1

I have a field in which values look like:

Field
pos1-123|pos2 xyx123|pos3-abc|pos4x350

I want to slice the field into four different calculated fields using REGEXP_EXTRACT that look like:

  • Calculated Field 1 : pos1-123,
  • Calculated Field 2 : pos2 xyx123
  • Calculated Field 3 : pos3-abc
  • Calculated Field 4 : pos4x350

I've managed to pull Calculated Field 1 on my own by using:

> REGEXP_EXTRACT(Field, '^//|(//|[[:alnum:]]+)')

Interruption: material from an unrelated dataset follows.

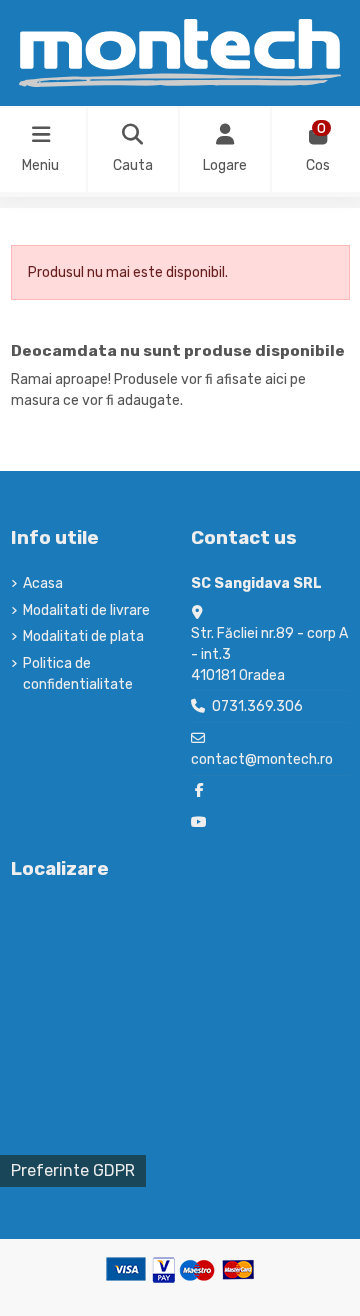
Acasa (43, 583)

However, I'm getting stuck on iterating through the rest of the string.

Nimantha
  • 6,405
  • 6
  • 28
  • 69
Leo_Taco
  • 45
  • 10
  • Maybe `REGEXP_EXTRACT_ALL` with `([^|]+)` will do? – Wiktor Stribiżew Apr 19 '21 at 19:28
  • I think because Google Data Studio uses RE2 the REGEXP_EXTRACT_ALL function isn't allowed. – Leo_Taco Apr 19 '21 at 19:49
  • 1
    Ok, use 1) `REGEXP_EXTRACT(Field, '^([^|]+)')`, 2) `REGEXP_EXTRACT(Field, '^[^|]+\|([^|]+)')`, 3) `REGEXP_EXTRACT(Field, '^(?:[^|]+\|){2}([^|]+)')` and 4) `REGEXP_EXTRACT(Field, '^(?:[^|]+\|){3}([^|]+)')` – Wiktor Stribiżew Apr 19 '21 at 19:51
  • This is working perfectly now thanks! My only change is that in RE you need two \'s to escape a token so: ^(?:[^|]+\\|){2}([^|]+) – Leo_Taco Apr 19 '21 at 21:56

1 Answers1

1

You can use the following regular expressions:

REGEXP_EXTRACT(Field, '^([^|]+)')
REGEXP_EXTRACT(Field, '^[^|]+\\|([^|]+)')
REGEXP_EXTRACT(Field, '^(?:[^|]+\\|){2}([^|]+)')
REGEXP_EXTRACT(Field, '^(?:[^|]+\\|){3}([^|]+)')

Details:

  • ^ - start of string
  • (?:[^|]+\\|){3} - three occurrences ({3}) of
    • [^|]+ - any one or more chars other than |
    • \| - a | char
  • ([^|]+) - Capturing group 1: any one or more chars other than |.
Wiktor Stribiżew
  • 607,720
  • 39
  • 448
  • 563